For me as a clinical psychologist, I need to focus on my vision for health and social care services. And, of course, I’d want genuinely psychological services. They haven’t been there in the past, and they clearly aren’t there yet. So we need to help the government increase the availability of psychological approaches. Leaving aside the exponential rise in clinical psychology as a profession, this means, in simple terms, Improving Access to Psychological Therapies… I.A.P.T. More precisely, as a profession
based on psychological science, what kinds of psychological services, psychological therapies, would we prioritise? Clearly, I think, those with a sound evidence-base. That looks perilously close to IAPT to me. And finally… would I, if I were advising government, advise that the best way to
deliver those hugely valuable psychological perspectives that form the basis of my profession merely by employing consultantlevel clinical psychologists? Frankly, no. My vision for psychologically appropriate health and social care does not mean that the middle-class residents of Tunbridge Wells (sorry Tunbridge Wells, but I thought Hampstead was too frequently
stigmatised in this context) could have access to substantial numbers of clinical psychologists (who might, in any case, use techniques that have a relatively poorer chance of effectiveness) but that the vast bulk of the UK citizens who need psychological approaches to help ‘realise his or her own abilities, cope with the normal stresses of life, work productively and fruitfully, and make a contribution to his or her community…’ in the wide variety of settings from health and social care, employment, education, etc. would have to rely on medical prescription by GPs. So, if I imagine
- envision - a massive expansion of psychological expertise, I must have a vision of clinical psychologists (and other welltrained professionals) assessing, formulating and offering clinical leadership to multidisciplinary teams in which there are many more colleagues offering a range of
more limited, more specific, interventions. These interventions would, in my vision, include CBT (to be honest, I think CBT is great - transformatively excellent) but also a wide range of other interventions supported by evidence and recommended by NICE. Importantly, it is possible to deliver
these therapies though relatively shorter training periods than the lead-in times for consultant psychiatrists or consultant clinical psychologists, they perhaps require a less focused academic background on the part of the practitioners, the therapies can be incorporated into the working practices
of other staff members and, important for managers, the practitioners would command lower levels of remuneration than consultant clinical psychologists.

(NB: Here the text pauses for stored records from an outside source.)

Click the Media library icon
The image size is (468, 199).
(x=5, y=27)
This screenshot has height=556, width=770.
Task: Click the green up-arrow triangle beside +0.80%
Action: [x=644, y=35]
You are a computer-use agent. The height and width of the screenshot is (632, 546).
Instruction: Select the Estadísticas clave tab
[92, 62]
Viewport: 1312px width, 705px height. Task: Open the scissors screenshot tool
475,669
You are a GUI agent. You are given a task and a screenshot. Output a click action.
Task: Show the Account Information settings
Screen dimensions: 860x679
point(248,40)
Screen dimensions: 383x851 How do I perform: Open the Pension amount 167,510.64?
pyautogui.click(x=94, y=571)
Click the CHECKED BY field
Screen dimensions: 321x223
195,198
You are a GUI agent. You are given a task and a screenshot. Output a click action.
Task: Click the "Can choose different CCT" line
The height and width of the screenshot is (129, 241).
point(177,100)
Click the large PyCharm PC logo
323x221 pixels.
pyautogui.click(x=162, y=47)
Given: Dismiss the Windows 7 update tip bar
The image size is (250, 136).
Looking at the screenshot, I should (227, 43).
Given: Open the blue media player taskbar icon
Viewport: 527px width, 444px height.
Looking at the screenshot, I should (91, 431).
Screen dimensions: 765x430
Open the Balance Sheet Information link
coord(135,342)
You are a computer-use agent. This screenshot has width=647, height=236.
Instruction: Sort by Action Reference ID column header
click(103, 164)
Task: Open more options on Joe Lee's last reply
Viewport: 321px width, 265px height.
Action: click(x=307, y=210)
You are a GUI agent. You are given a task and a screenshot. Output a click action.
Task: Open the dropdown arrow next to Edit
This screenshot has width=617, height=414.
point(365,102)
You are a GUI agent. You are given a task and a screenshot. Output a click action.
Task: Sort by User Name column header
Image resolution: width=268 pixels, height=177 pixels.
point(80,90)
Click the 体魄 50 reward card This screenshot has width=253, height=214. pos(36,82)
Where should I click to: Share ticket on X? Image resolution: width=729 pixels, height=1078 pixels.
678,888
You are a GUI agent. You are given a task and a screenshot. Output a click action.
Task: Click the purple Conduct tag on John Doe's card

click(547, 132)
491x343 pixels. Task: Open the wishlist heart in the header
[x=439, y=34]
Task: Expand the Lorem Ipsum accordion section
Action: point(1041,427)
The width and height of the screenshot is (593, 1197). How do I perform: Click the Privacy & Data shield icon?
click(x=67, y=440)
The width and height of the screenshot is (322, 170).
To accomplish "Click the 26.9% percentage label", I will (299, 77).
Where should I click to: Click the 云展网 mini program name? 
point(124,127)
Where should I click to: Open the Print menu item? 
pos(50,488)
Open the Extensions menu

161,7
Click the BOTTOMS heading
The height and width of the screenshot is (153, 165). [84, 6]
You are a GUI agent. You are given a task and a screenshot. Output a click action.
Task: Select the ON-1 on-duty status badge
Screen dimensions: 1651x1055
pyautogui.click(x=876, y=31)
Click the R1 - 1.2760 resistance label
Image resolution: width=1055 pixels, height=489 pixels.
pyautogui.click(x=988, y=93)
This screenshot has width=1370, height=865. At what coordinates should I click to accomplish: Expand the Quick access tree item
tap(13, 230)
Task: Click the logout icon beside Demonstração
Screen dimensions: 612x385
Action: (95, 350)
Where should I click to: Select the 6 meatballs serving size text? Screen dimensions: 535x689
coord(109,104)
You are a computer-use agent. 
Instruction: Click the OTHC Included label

The point is that this vision is positive - it’s a vision for how psychological
approaches could be developed and delivered. And I don’t think it should threaten any clinical psychologist… Of course, I’m not naive. I do realise the world out there isn’t always sympathetic. But we’ve got a difficult
time ahead. I simply believe that we should offer a positive vision for what should be developed, not a negative defence of a system that, to be honest, was never capable of democratic expansion.